_About this task:_
Each entry should be quoted word for word, including every mark of punctuation.

Stored items
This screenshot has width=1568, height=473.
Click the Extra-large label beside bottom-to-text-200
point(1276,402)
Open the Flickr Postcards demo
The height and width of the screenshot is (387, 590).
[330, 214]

_Result of the exercise:_
This screenshot has width=1568, height=473.
Click the Extra-large label beside bottom-to-text-200
point(1276,402)
Open the Flickr Postcards demo
The height and width of the screenshot is (387, 590).
[330, 214]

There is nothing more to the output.